Ризница была небольшая — комната за алтарём, с двумя окнами на восток, простой деревянной мебелью, иконой Сергия Радонежского у двери (та самая, у которой я с ним встречался в декабре после суда — сейчас, в пасмурный весенний день, она была чуть тусклее, чем зимой при свечах, но та же). На столе у окна — раскрытая Библия, серебряный карандаш в подставке, тетрадь с заметками. Серафим в тёмной рясе, с уже привычным внимательным взглядом.
Он жестом пригласил меня сесть. На столе появилось два простых стакана чая в простых же подстаканниках — без угощений, потому что чай в ризнице у Серафима не гостевой, а служебный.
Я сел.
— Отец Серафим. Я хочу Ваш разговор по этому Манифесту.
— У меня к Вам встречный вопрос, Павел Андреевич. Что Вы в нём прочли?
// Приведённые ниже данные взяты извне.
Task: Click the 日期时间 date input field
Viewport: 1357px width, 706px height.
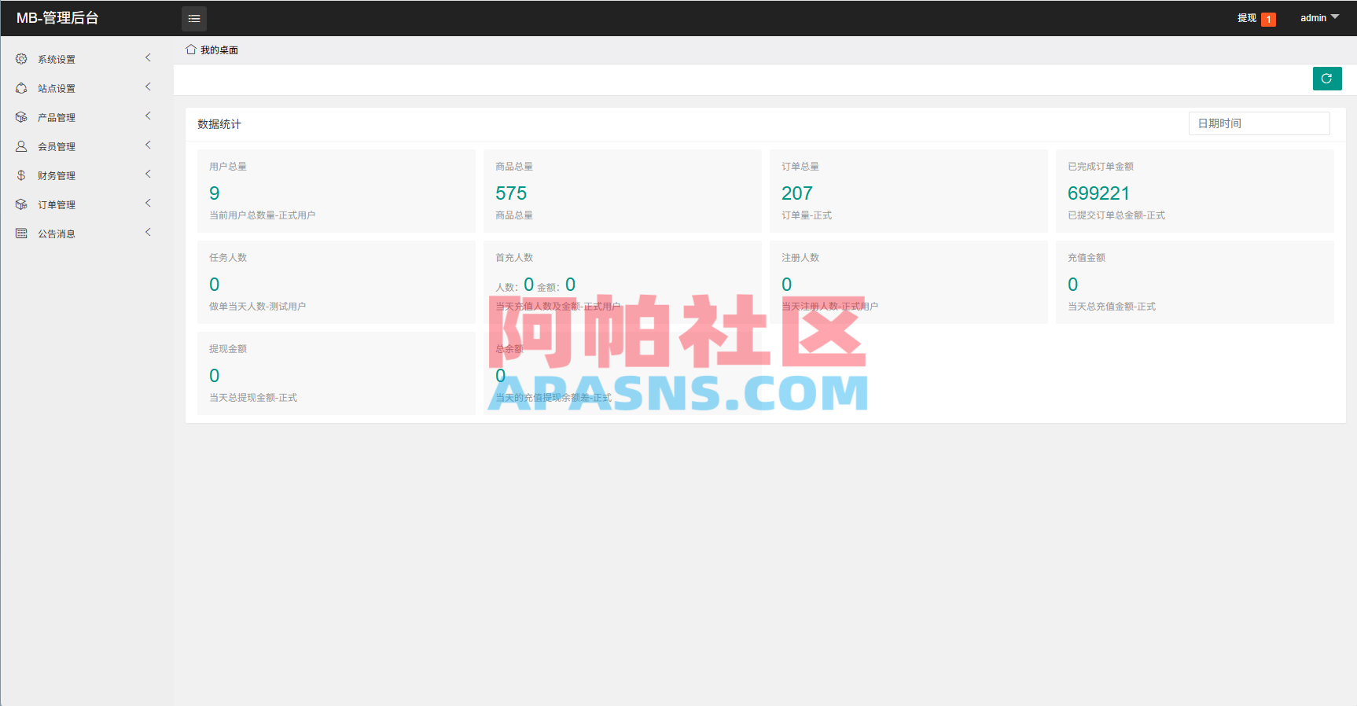Action: click(1259, 123)
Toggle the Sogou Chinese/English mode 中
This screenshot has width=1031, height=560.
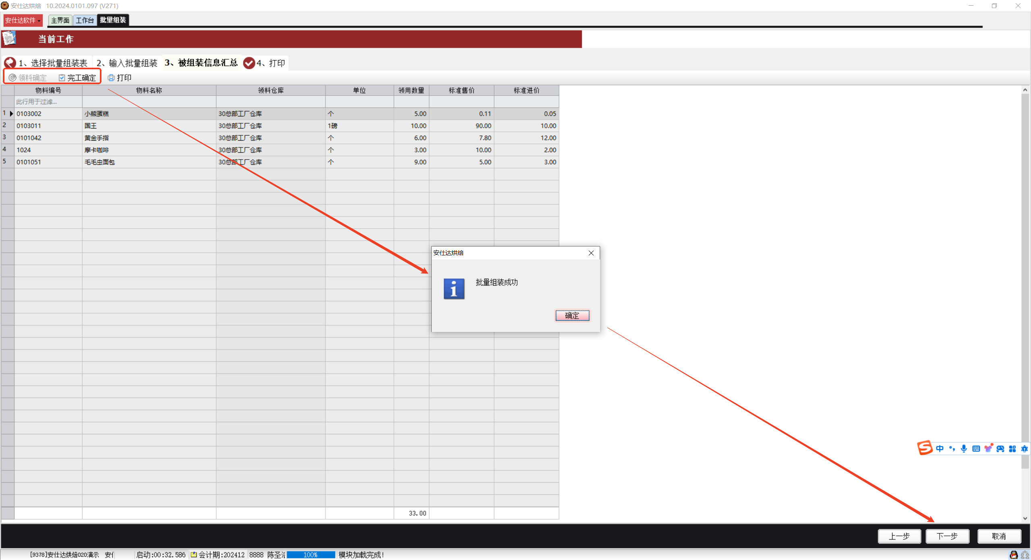pos(940,449)
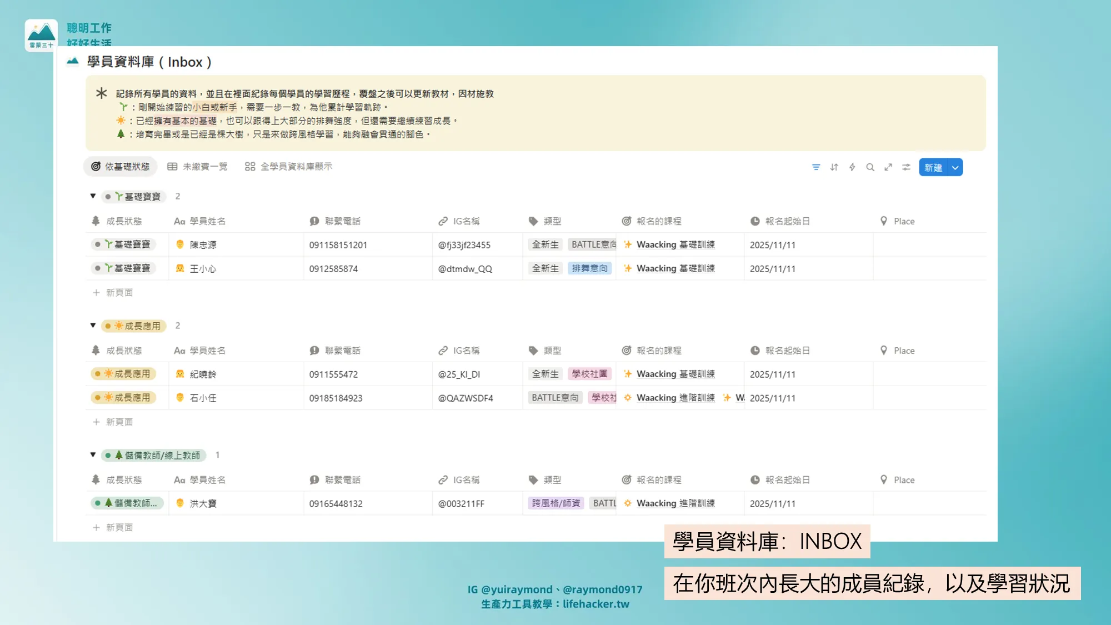
Task: Open the 陳忠源 student record
Action: coord(203,245)
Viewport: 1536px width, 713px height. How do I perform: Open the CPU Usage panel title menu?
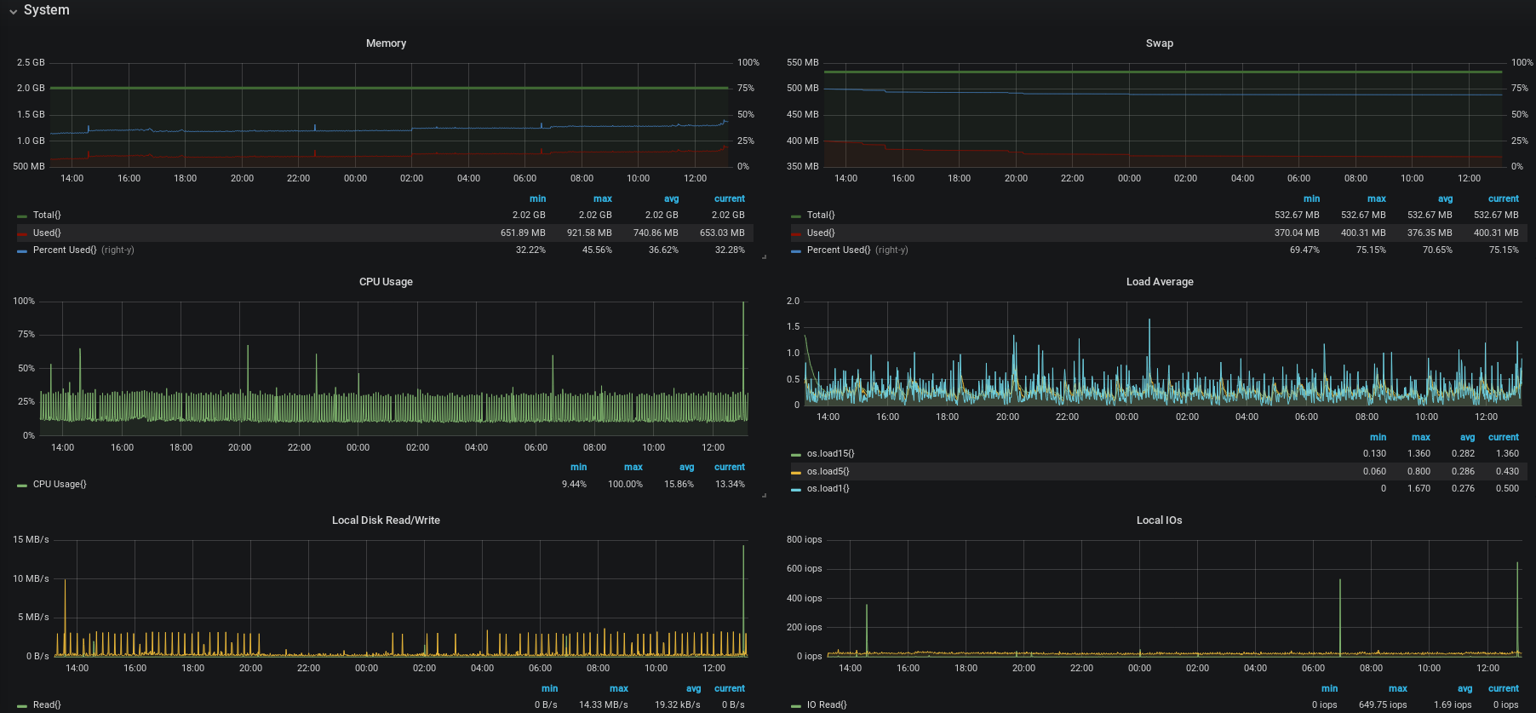pos(386,282)
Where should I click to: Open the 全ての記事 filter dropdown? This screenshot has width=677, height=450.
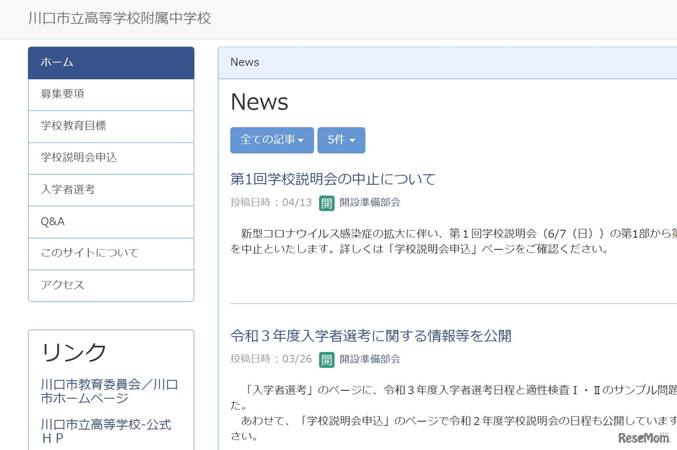[x=271, y=140]
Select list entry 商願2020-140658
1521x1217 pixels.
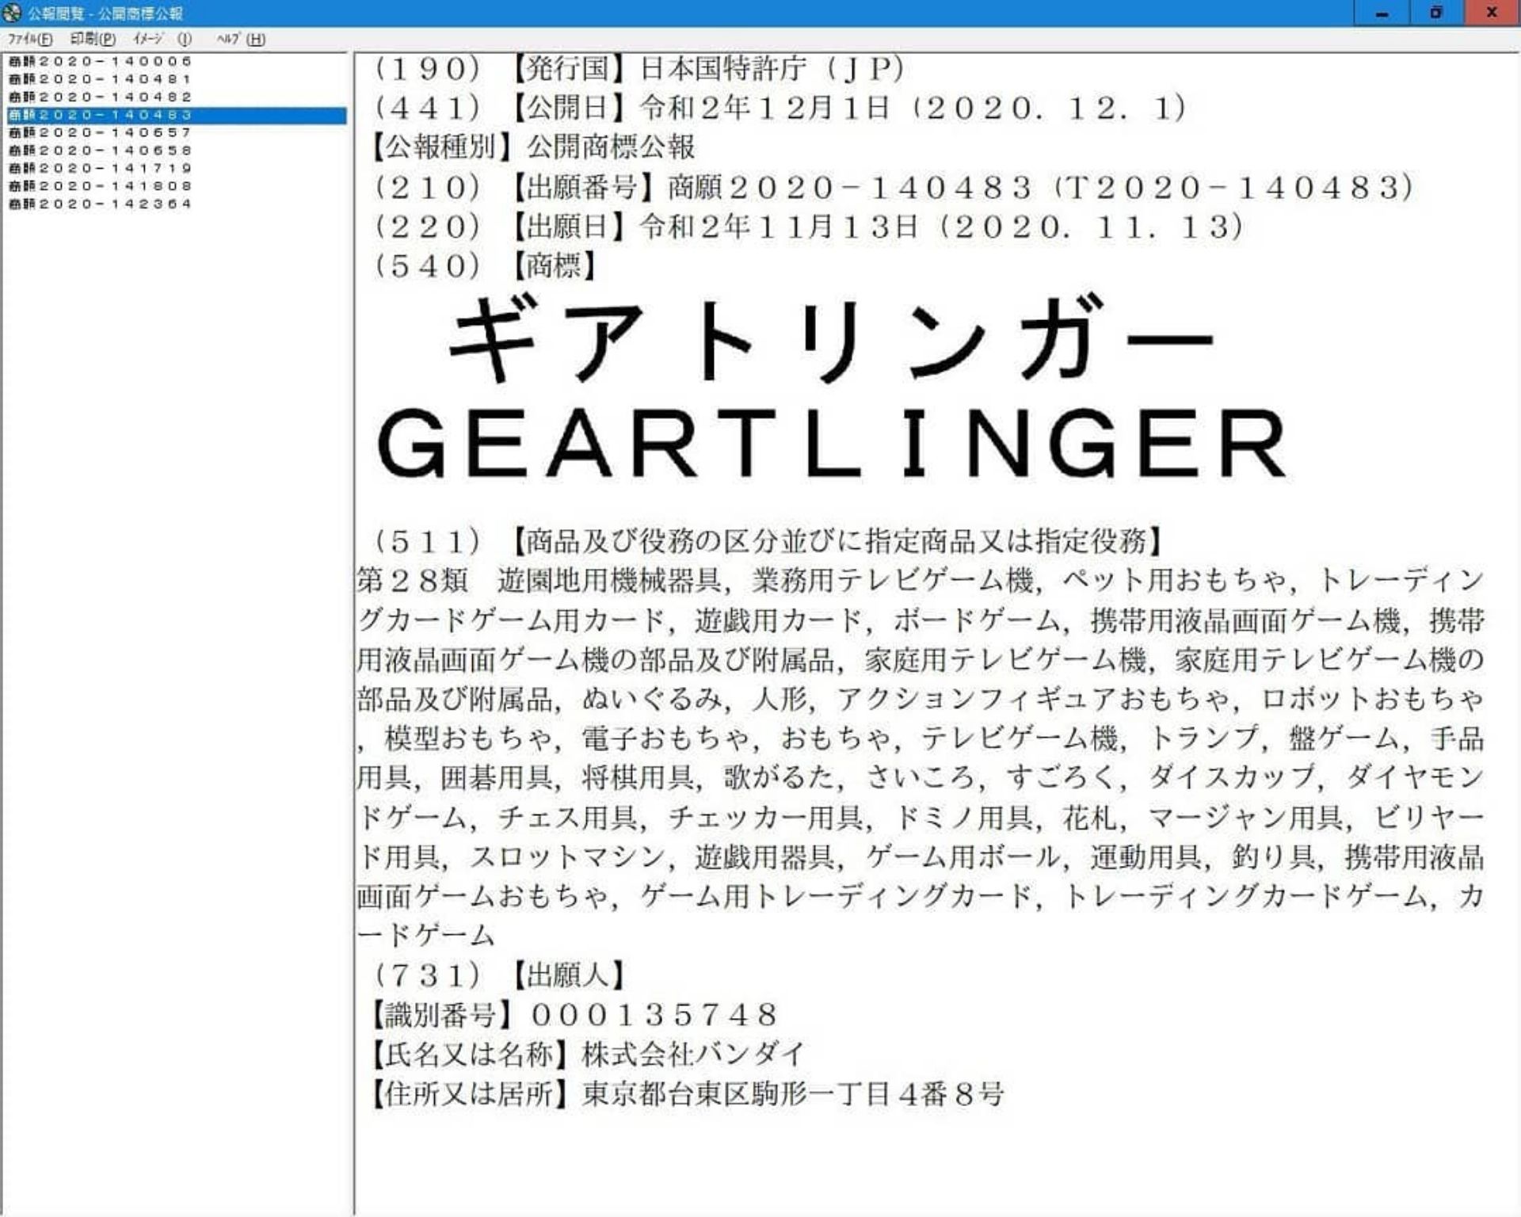pos(100,151)
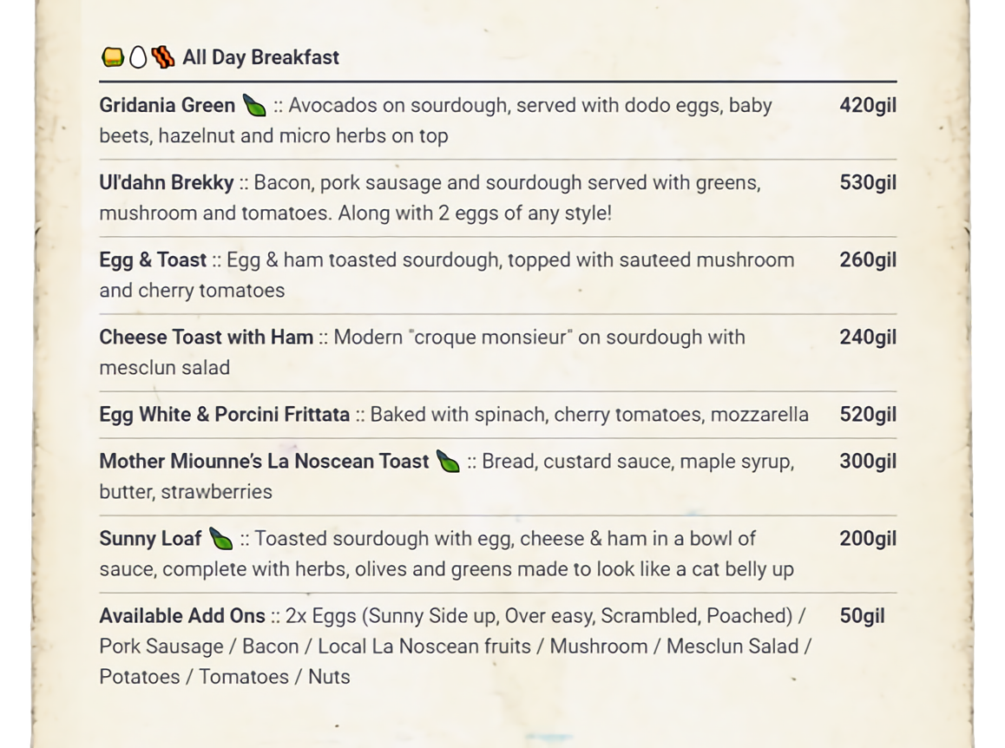1005x748 pixels.
Task: Click the 420gil price
Action: [x=867, y=106]

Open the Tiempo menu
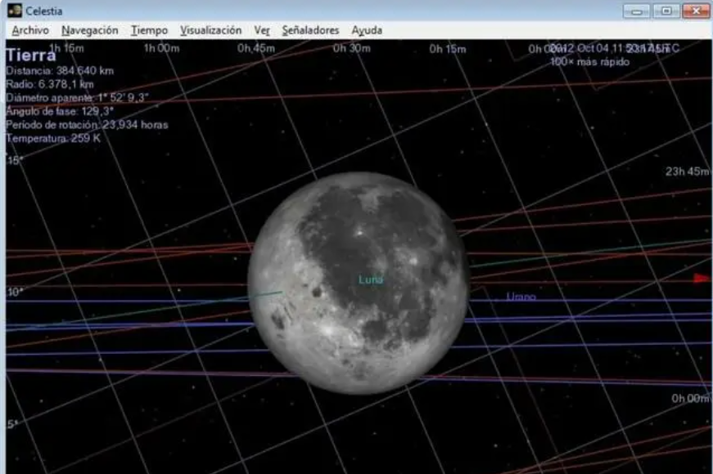tap(149, 30)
Я ответил тем же путём, каким сам себе формулировал в понедельник.
— Я прочёл, что реформы Александра Николаевича не продолжатся. Не отменяются — но и не продолжаются. Что новое царствование заявляет себя через утверждение самодержавной власти как незыблемой основы. Что Лорис-Меликов в отставке, а Победоносцев — у руля идеологического направления. Что ближайшие десять лет империя пойдёт в логике консолидации, а не реформирования. Это — на политическом уровне. На уровне Бережанска — работа продолжается, но в более осторожной рамке, особенно по школе, по воскресной программе, по любому делу, которое имеет общественный характер.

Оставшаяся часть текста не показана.